We have been waiting for this one for a long time, but here it is: Apple Remote 2.0 is now available at the Apple Store. And oh boy, it’s dee-lish on the iPad. Updated with hands-on. More »

Kindle for Web, Blackpad, Sure; Amazon Android Tablet, Maybe

Image by Charlie Sorrel and Tim Carmody

Amazon continues to expand its reading and media software to whole new classes of devices, from new tablets to PC web browsers. It’s just not immediately clear just how far the retail giant is going to go.

We’ll take these news items one at a time, in increasing order of uncertainty:

  1. Amazon launches Beta version of Kindle for the Web. Think YouTube for books. You can preview short selections of books in your browser, embed them on web sites with a little bit of JavaScript, and customize the size (it won’t automatically keep the aspect ratio) or even add your Amazon Associate tag to the embed. Click through and it takes you to the book’s entry on the Amazon Kindle store. Level of certainty: This you can actually use right now.

  2. Amazon announces Kindle app for forthcoming RIM Playbook tablet. Makes perfect sense given yesterday’s Playbook announcement, natural extension of the Kindle app for Blackberry, iPad, and other platforms. Level of certainty: Actual press release from Amazon after high-profile announcement from RIM. I suppose a bolt of lightning could strike one or both companies tomorrow. But you can’t see it today.
  3. Amazon to Launch Android App Store, which my pal Charlie Sorrel already let you know about. Level of certainty: Well-reported rumor. But it makes sense — Amazon sells a lot of stuff, and there are a lot of Android app stores — and it’s confirmed by multiple developer sources. Don’t be surprised if you hear details soon.
  4. Amazon to Build Own Branded Android Tablet. Okay, so, a source comes to you with what seem like two wild, fan-fiction stories about Amazon and Android. You ask around, and one of them — an Amazon App Store — turns out to probably be in the works. Is the other story true?

    On the one hand, again — Amazon sells a lot of digital products online, not just e-books: movies, games, music. And it’s not hard to make an Android tablet. In fact, at this point, Amazon has more hardware-production experience with the Kindle than some of the companies that are coming forward with pretty solid products. Add an App Store and it starts to look pretty appealing.

    On the other hand, Amazon’s built up good brand identification with the Kindle, e-books, and E Ink. Will they turn around and say, “oh yeah, multimedia tablets are really awesome, but not, um, more awesome than a Kindle, I mean, um, why not buy both?” Just seems a little surprising. Level of certainty: Pretty cloudy.
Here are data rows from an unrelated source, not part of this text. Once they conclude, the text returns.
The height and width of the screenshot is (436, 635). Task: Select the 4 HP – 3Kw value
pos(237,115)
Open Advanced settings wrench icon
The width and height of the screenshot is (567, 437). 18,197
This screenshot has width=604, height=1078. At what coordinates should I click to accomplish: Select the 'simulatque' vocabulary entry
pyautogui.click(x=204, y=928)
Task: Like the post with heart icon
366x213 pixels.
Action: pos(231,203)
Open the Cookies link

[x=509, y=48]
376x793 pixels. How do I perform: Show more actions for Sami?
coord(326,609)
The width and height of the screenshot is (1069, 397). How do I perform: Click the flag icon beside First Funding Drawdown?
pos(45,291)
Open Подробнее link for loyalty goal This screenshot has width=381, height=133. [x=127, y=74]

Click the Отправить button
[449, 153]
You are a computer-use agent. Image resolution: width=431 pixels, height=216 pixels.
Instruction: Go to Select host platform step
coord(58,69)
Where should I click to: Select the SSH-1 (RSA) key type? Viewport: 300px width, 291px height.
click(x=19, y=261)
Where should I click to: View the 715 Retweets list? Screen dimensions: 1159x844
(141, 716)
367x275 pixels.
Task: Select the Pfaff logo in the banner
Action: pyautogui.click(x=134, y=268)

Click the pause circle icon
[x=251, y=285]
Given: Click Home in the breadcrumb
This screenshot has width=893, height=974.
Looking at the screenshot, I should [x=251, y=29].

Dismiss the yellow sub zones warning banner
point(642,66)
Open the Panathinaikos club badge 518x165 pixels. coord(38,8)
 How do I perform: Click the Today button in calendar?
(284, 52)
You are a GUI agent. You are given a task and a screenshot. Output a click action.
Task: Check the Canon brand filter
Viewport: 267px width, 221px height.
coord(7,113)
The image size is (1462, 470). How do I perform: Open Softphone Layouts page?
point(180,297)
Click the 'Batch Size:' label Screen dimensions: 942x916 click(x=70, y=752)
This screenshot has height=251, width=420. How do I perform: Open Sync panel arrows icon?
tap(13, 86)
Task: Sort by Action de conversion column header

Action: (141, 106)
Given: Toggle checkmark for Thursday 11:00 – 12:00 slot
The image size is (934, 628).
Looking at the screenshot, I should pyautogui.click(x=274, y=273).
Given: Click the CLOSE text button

The source was right about an app store, but as they say, a stopped clock can be right twice a day. If Amazon releases some kind of other media hardware, whether using Android or anything else, it’s equally likely to be a TV box or a smartphone or something else that equally plays to their strength while being a little more differentiated from a dedicated reading machine than a tablet.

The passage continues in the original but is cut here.